DOCUMENT EXCERPT =
Ensure Node Auto-Repair is enabled for GKE nodes

LOW

Description

Description:

Nodes in a degraded state are an unknown quantity and so may pose a security risk.

Rationale:

Kubernetes Engine's node auto-repair feature helps you keep the nodes in your cluster in a healthy, running state. When enabled, Kubernetes Engine makes periodic checks on the health state of each node in your cluster. If a node fails consecutive health checks over an extended time period, Kubernetes Engine initiates a repair process for that node.

If multiple nodes require repair, Kubernetes Engine might repair them in parallel. Kubernetes Engine limits number of repairs depending on the size of the cluster (bigger clusters have a higher limit) and the number of broken nodes in the cluster (limit decreases if many nodes are broken).

Node auto-repair is not available on Alpha Clusters.

DATA PROVIDED =
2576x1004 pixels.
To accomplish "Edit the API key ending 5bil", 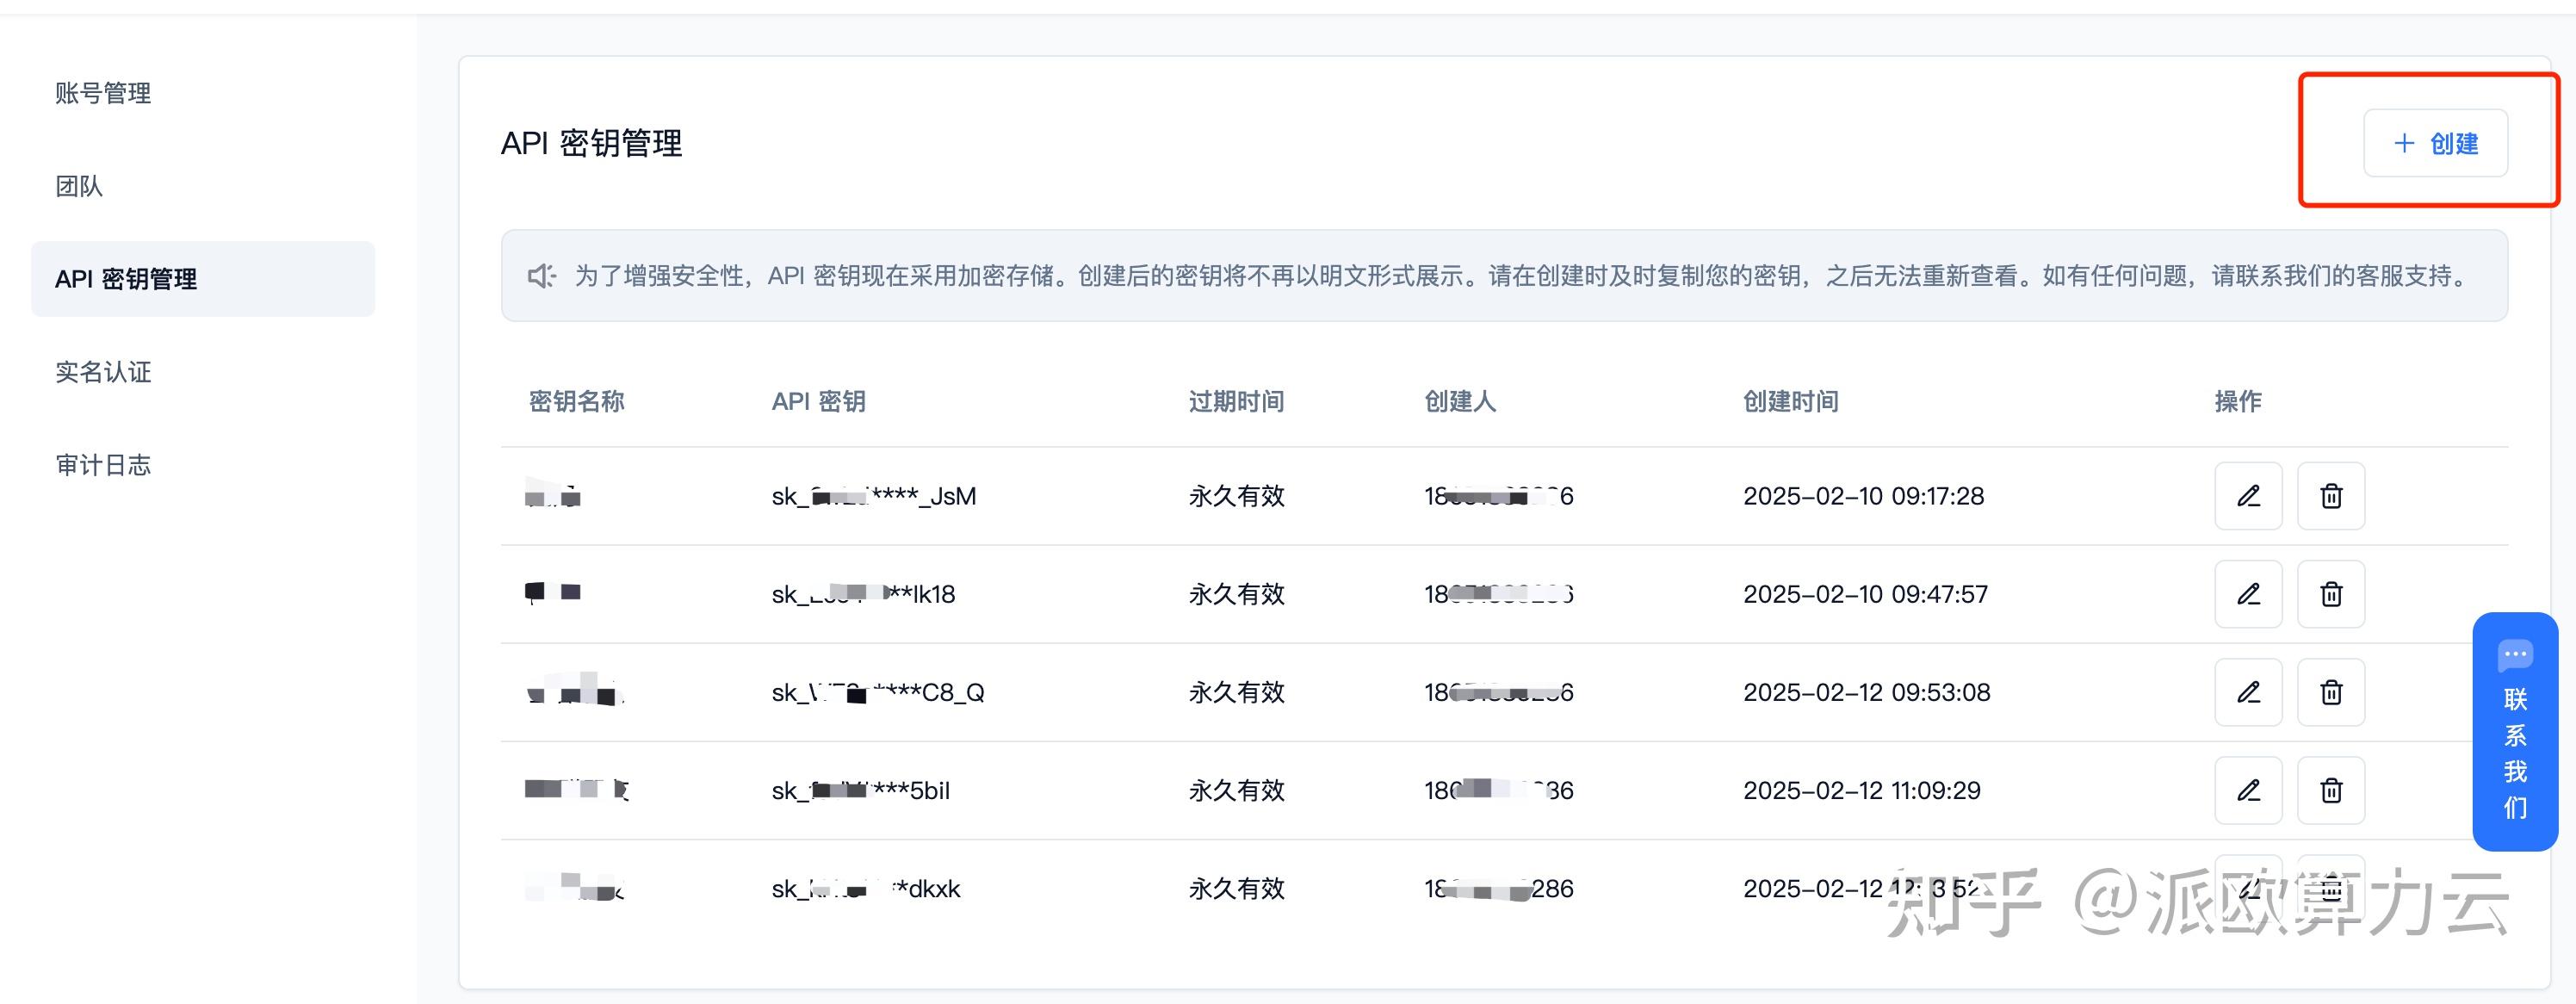I will [x=2248, y=790].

THE PROBLEM = Reproduce the GKE node auto-repair text word for word, from "Nodes in a degraded" up to and including "for that node.". The data is separate from the GKE node auto-repair text.

IN RESPONSE =
Nodes in a degraded state are an unknown quantity and so may pose a security risk.

Rationale:

Kubernetes Engine's node auto-repair feature helps you keep the nodes in your cluster in a healthy, running state. When enabled, Kubernetes Engine makes periodic checks on the health state of each node in your cluster. If a node fails consecutive health checks over an extended time period, Kubernetes Engine initiates a repair process for that node.